Hi all!
I’m currently scoring in the 775-800 range on writing and the 790-800 range on CR. Sadly, I’m stuck in upper 500s/low 600s (580-610) for math. I’m hoping to get up to at least 620-630 by January 23rd, but that’s my cut off with the format change. Fairly obviously, I’m not planning on going into STEM, but I would like to apply to selective schools (Barnard College in New York City is my current top choice). For context, for most of the schools I’m looking at, I’m well above the 75th percentile in CR and writing, but below or at the 25th for math. I would be immensely appreciative of some insight and I will,answer or chance you back as promised!
Anyone?
Get to that 25th % and they should understand.
I’m just wondering how you managed a 775 Writing.
For Barnard, you probably need to get to 650 or above in M for them to take you seriously as a candidate, I’m afraid. It’s very hard for top-25(ish) schools to seriously consider candidates below that threshold in either CR or M.
Can you get a math tutor? Those were my D1’s scores initially on math, too. I tutored her, and she managed a 670. You may not be able to teach yourself. Get someone good at math to go over the ones you miss on practice tests with you, and make study notes or flash cards on those.

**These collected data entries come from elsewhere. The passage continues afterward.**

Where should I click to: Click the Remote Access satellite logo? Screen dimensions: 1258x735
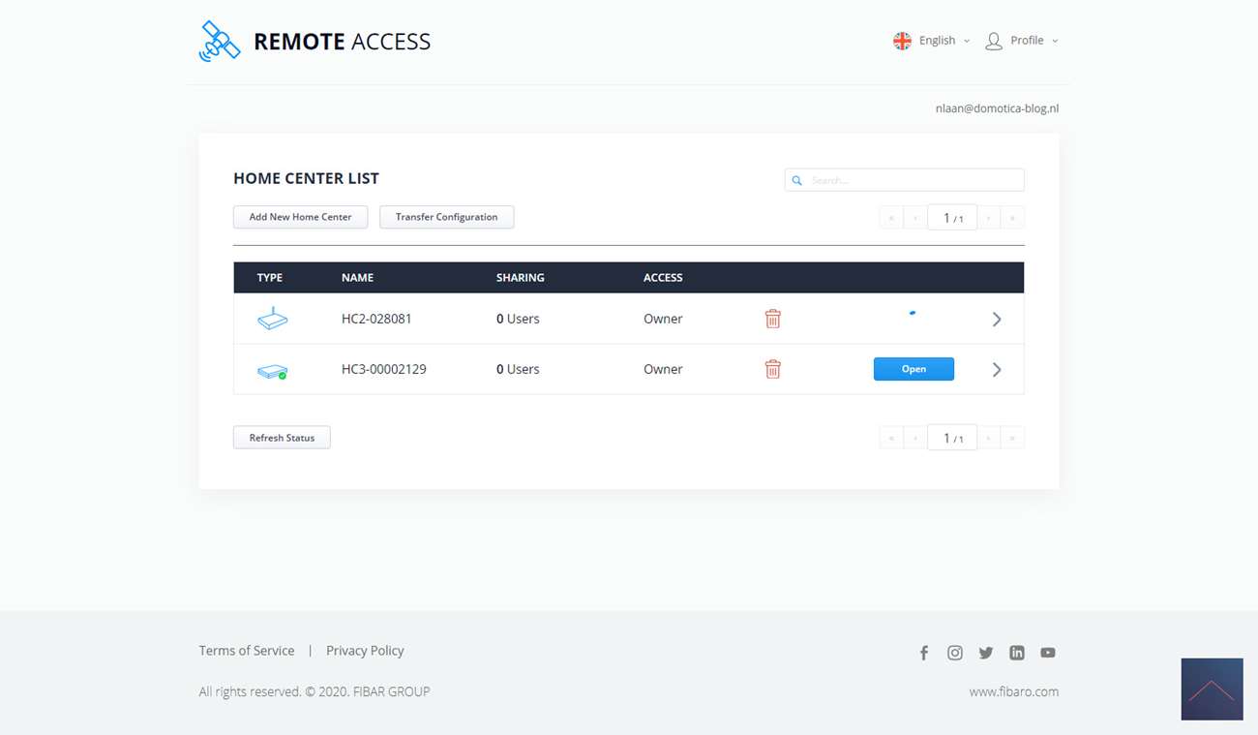pyautogui.click(x=220, y=41)
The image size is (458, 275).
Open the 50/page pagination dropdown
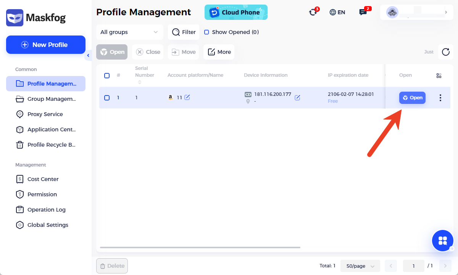click(x=360, y=266)
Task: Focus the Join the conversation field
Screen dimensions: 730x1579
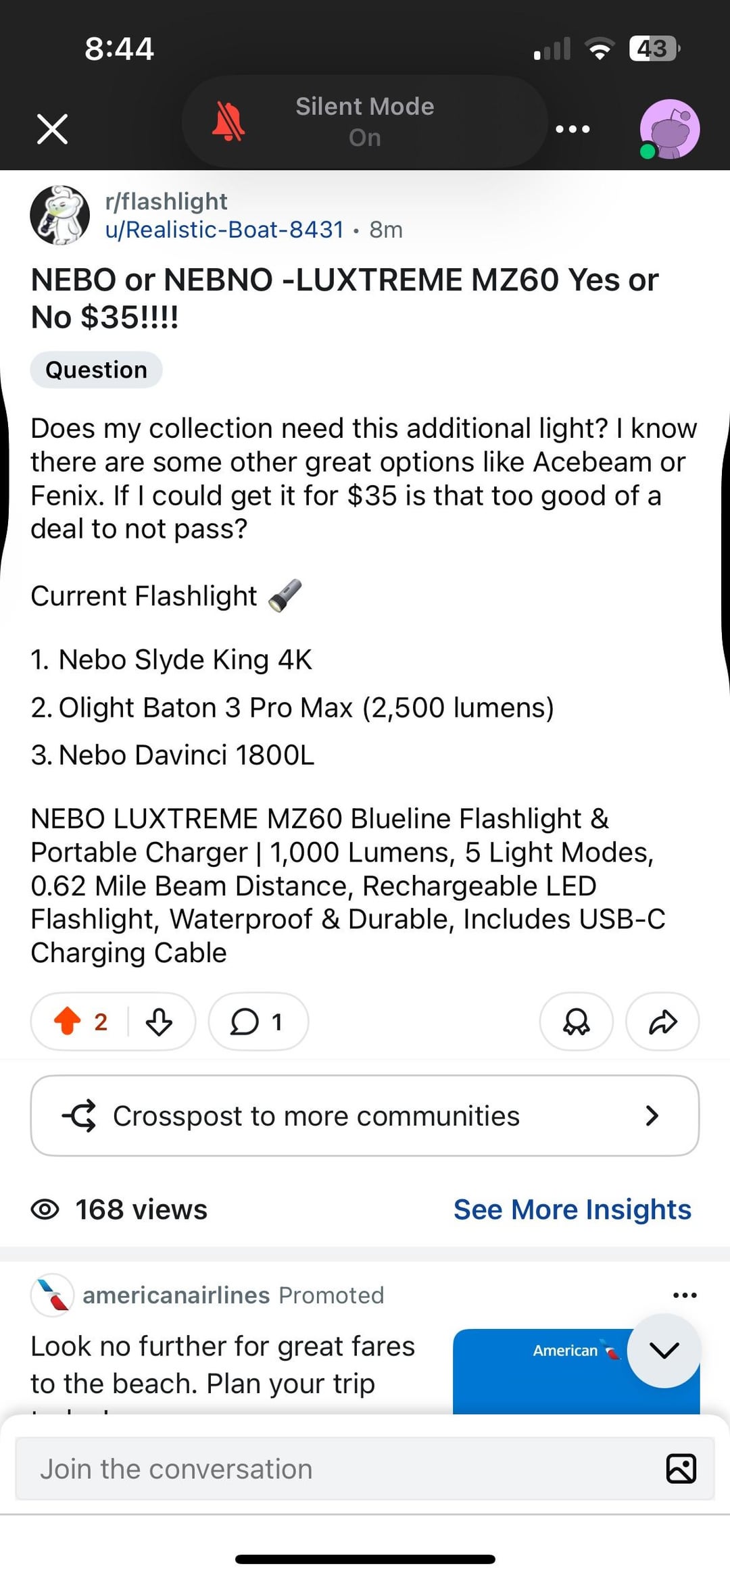Action: coord(338,1469)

@Hermit9 Thanks, I’m going to try! My official writing score was a 790, my other judgements are practice tests. A great AP Comp teacher and a substantial bit of luck I’m sure.

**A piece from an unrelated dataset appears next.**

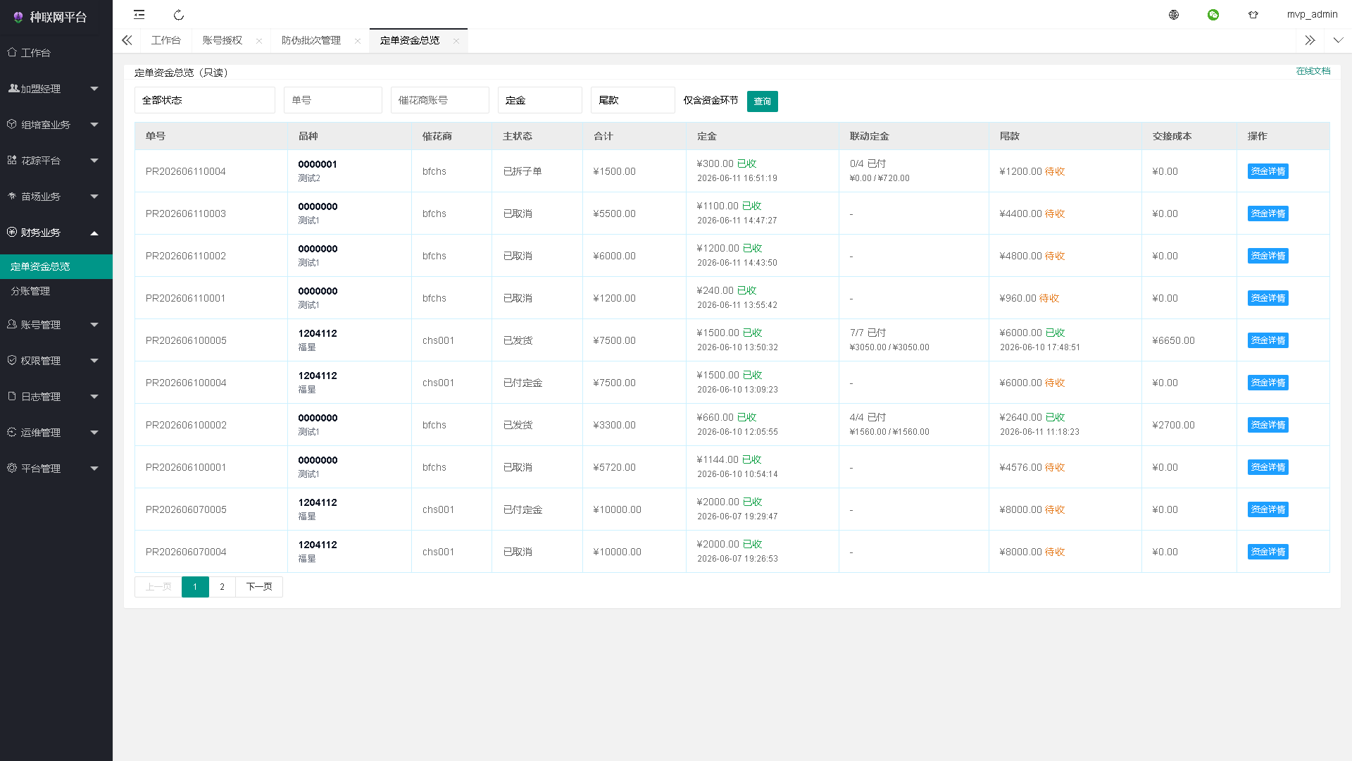
Task: Focus the 单号 input field
Action: click(x=333, y=100)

@intparent I had a tutor for a bit, but I didn’t find the service helpful enough for the steep price. I’m currently enrolled in an online prep course. I’m glad your daughter was able to bring her scores up, congrats on the successful tutoring. My only wish would be to have more time–I’m sure if I had the summer to study I could be scoring in the high 600s.
8-X Ah, I feared as much. I guess I can only hope and fervently study. @marvin100
Do you have a friend who is better at math who might help you, or a relative? I’m no professional tutor, and only took as far as Calculus in college, but was able to figure out what was going on from the explanations in the answer sections and explain it to my kid. Just trying to think of options for you. Or mark the questions you can’t figure out even with the answer info, and go over them with a math teacher at school?
Fingers crossed. @hermit9
I really appreciate the thought, but I simply don’t have the time at normal hours. I’m enrolled in a full schedule of APs and have ECs nearly every day after school. I do my best to look at videos online and solve the problems myself, but it’s often late into the night after I finish my actual homework that I end up doing lessons from my prep course. I don’t mean to harp on the matter, but I just wish the CollegeBoard wasn’t putting my class through this whole ordeal. @intparent
@rougesneakers I agree that 650 would be best. My daughter was admitted with 650, and had a CR of 800, W 750. But that was 2008. That said, there were kids who’d gotten in with lower scores. Missing ECs for a couple weeks or even doing Saturdays of 2-4 hours with a tutor might do it for you.
We worked on it on Sunday afternoons. It is the only time my kids had available.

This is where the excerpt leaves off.